» **EXERCISE PROMPT**
Copy every line of the material from its start through the line containing "point(1065,21)", shifting each number in the answer coordinates up by 71 and leaving everything else unchanged.

» **DATASET ENTRIES**

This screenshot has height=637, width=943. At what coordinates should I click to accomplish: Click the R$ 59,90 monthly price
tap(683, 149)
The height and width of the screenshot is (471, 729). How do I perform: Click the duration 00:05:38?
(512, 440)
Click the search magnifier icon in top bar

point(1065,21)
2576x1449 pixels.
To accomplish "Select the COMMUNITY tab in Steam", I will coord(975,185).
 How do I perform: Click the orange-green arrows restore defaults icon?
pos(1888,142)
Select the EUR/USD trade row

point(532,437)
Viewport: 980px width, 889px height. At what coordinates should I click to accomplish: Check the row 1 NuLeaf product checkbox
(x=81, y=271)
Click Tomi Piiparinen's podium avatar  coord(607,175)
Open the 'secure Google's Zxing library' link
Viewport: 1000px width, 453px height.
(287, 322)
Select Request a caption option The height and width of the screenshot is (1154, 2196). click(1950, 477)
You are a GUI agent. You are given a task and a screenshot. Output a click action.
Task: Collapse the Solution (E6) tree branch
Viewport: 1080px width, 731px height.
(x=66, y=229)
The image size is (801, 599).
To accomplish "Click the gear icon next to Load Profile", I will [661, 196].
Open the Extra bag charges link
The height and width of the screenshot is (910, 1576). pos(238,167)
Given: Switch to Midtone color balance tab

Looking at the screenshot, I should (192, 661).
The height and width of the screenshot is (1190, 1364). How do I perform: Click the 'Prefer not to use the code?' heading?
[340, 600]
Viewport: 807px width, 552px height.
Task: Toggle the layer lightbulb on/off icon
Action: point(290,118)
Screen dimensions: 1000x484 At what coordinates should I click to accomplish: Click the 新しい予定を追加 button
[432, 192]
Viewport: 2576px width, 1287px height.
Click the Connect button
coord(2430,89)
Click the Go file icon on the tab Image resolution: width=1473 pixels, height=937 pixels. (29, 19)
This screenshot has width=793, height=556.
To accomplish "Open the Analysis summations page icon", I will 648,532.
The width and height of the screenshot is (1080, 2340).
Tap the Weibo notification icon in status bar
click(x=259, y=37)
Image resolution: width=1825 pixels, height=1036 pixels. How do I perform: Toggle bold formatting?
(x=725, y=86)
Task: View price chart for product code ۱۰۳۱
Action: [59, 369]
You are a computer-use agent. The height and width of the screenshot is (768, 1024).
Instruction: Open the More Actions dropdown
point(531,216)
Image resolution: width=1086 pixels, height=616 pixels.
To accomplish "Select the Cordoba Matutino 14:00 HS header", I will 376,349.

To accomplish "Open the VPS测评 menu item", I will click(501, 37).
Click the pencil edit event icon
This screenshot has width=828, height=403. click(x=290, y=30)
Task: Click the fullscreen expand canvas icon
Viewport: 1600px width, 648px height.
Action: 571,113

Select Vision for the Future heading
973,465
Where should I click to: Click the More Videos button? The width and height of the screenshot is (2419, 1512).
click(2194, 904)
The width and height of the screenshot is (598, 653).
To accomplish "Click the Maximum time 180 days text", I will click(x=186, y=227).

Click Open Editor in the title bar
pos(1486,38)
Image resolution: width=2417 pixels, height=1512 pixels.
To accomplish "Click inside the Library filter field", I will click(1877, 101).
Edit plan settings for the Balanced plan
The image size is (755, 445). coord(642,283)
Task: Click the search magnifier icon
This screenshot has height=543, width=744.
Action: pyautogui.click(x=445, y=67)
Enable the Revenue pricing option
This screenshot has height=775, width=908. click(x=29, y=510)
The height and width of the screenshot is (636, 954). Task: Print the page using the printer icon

» **COMPLETED TASK**
This screenshot has height=637, width=943. At what coordinates should I click to accomplish: Click the R$ 59,90 monthly price
tap(754, 220)
The height and width of the screenshot is (471, 729). How do I perform: Click the duration 00:05:38?
(583, 511)
Click the search magnifier icon in top bar

point(1136,92)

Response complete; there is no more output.